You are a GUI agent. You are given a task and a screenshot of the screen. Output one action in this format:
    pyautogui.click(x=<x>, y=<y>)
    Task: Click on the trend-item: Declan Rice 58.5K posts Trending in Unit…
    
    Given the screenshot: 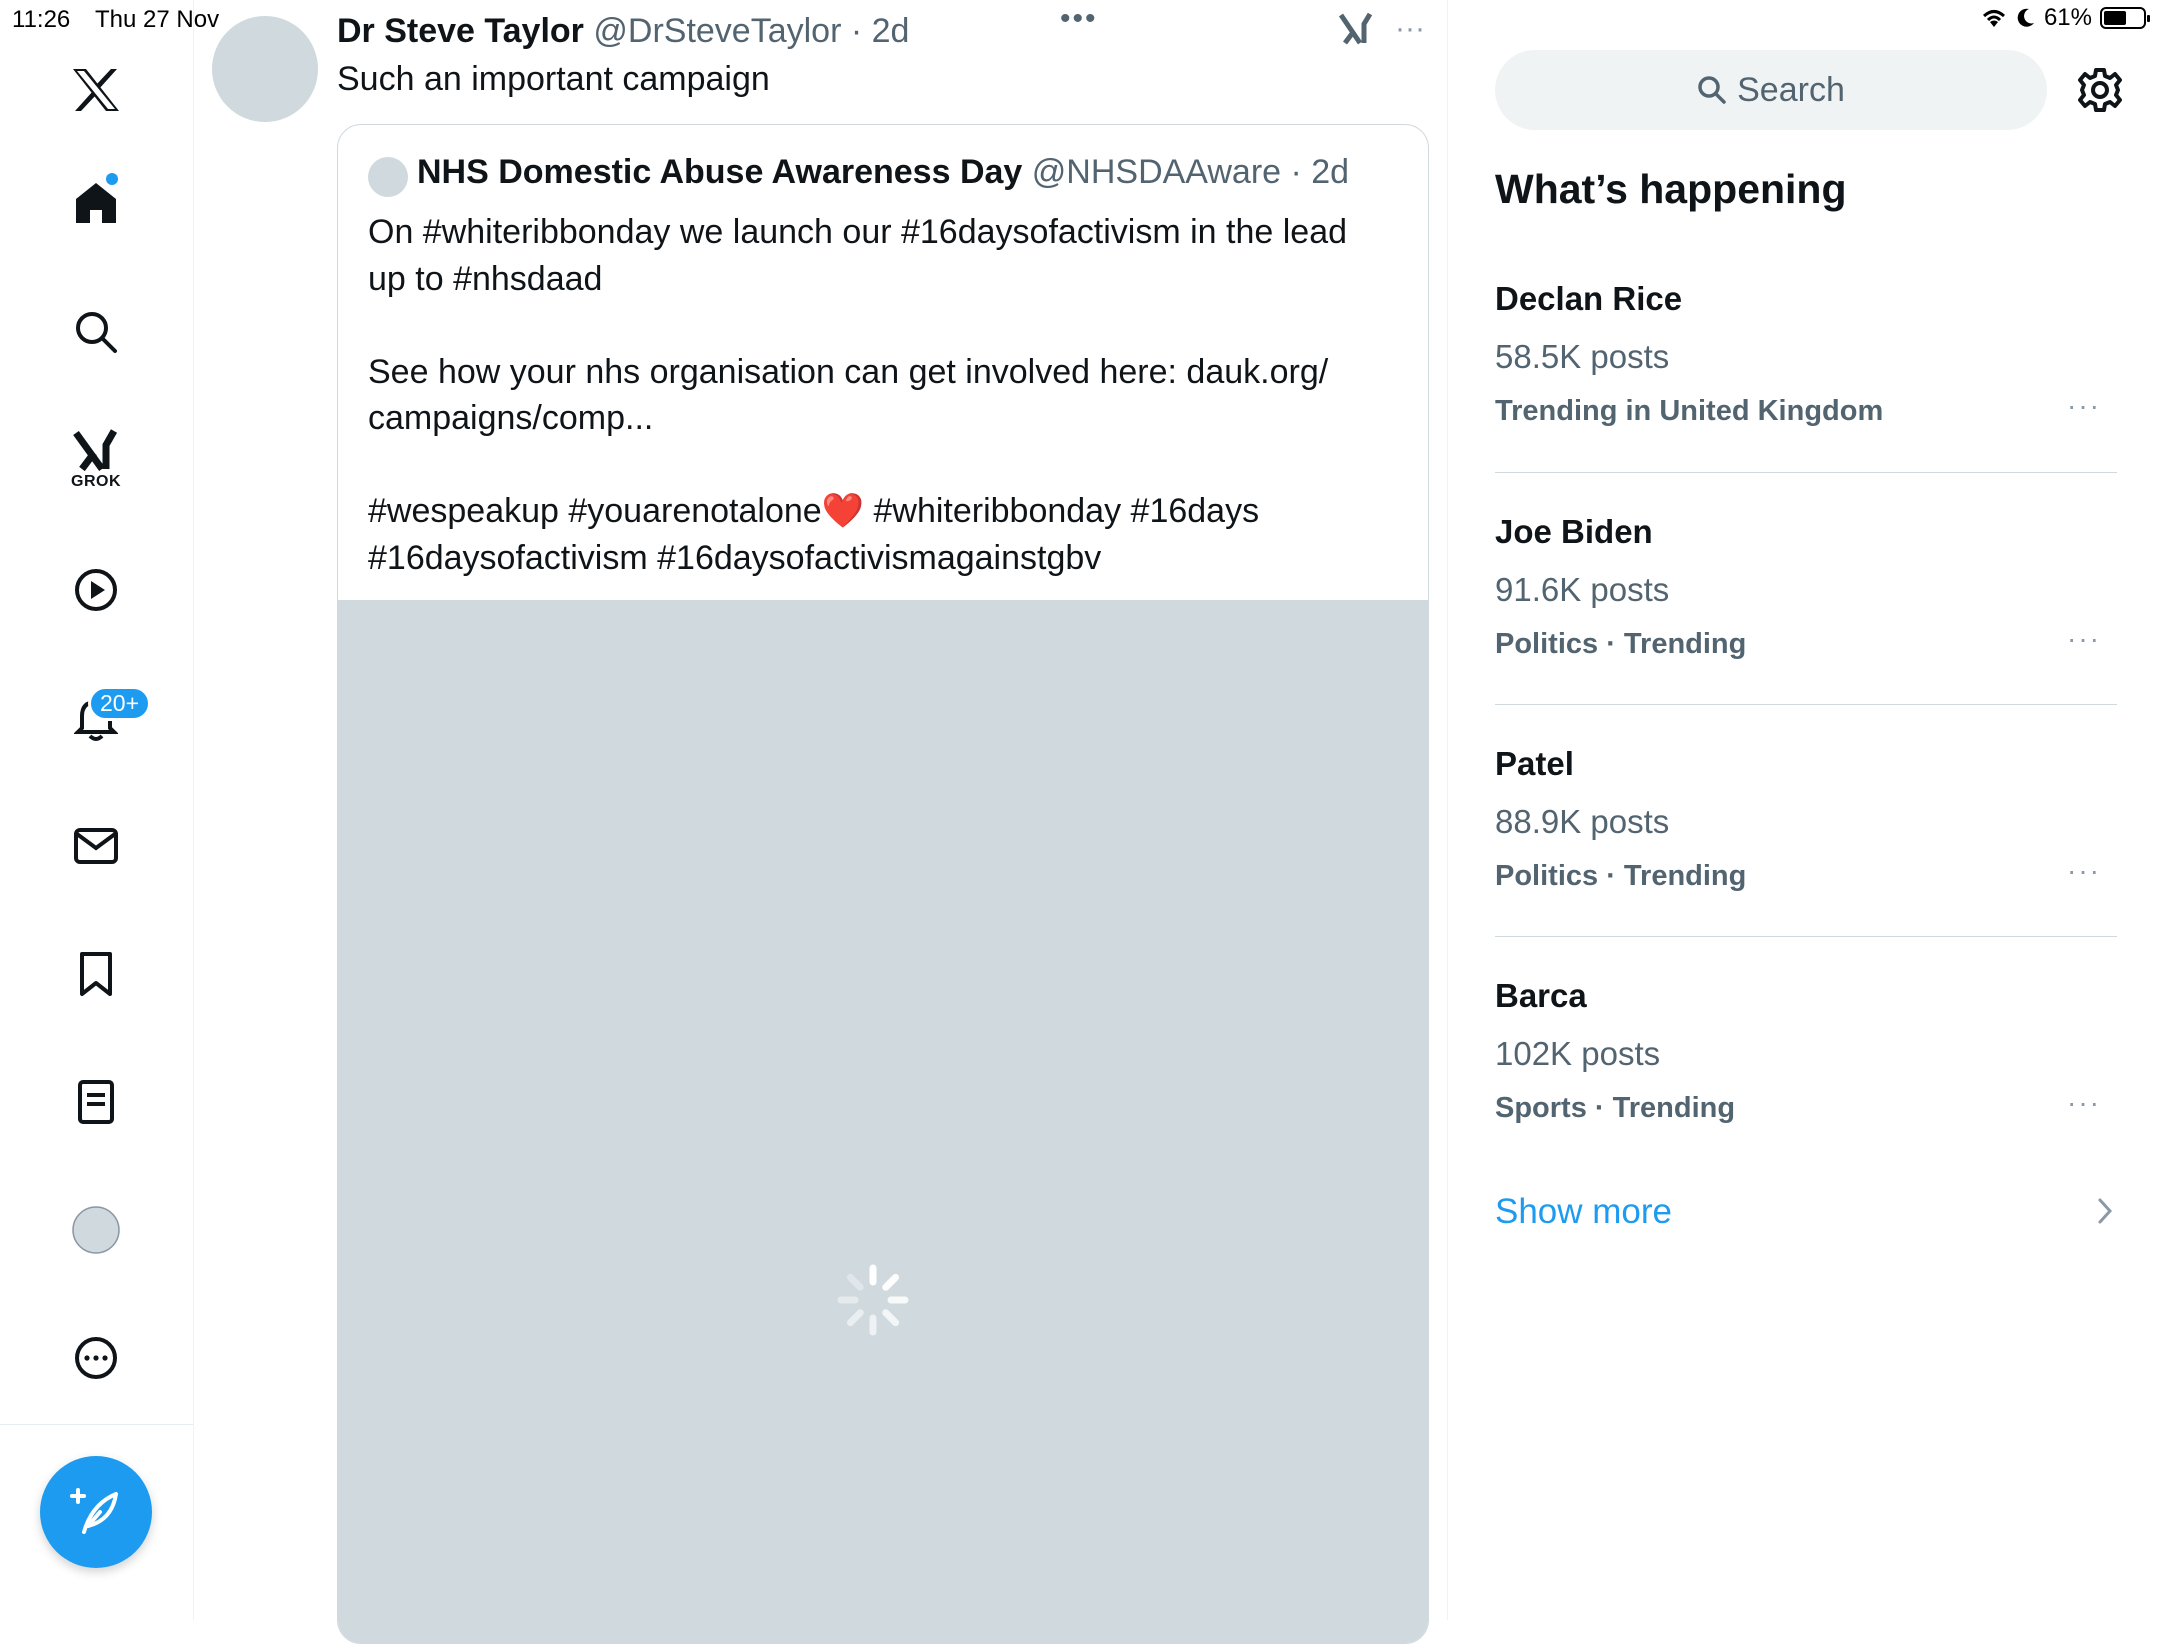 What is the action you would take?
    pyautogui.click(x=1806, y=354)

| Your assignment |
Could you format the data from its first line through the line containing "Task: Click on" as a numbered list, leaving out any blank lines?

| Solution for this exercise |
1. You are a GUI agent. You are given a task and a screenshot of the screen. Output one action in this format:
2.     pyautogui.click(x=<x>, y=<y>)
3.     Task: Click on the trend-item: Declan Rice 58.5K posts Trending in Unit…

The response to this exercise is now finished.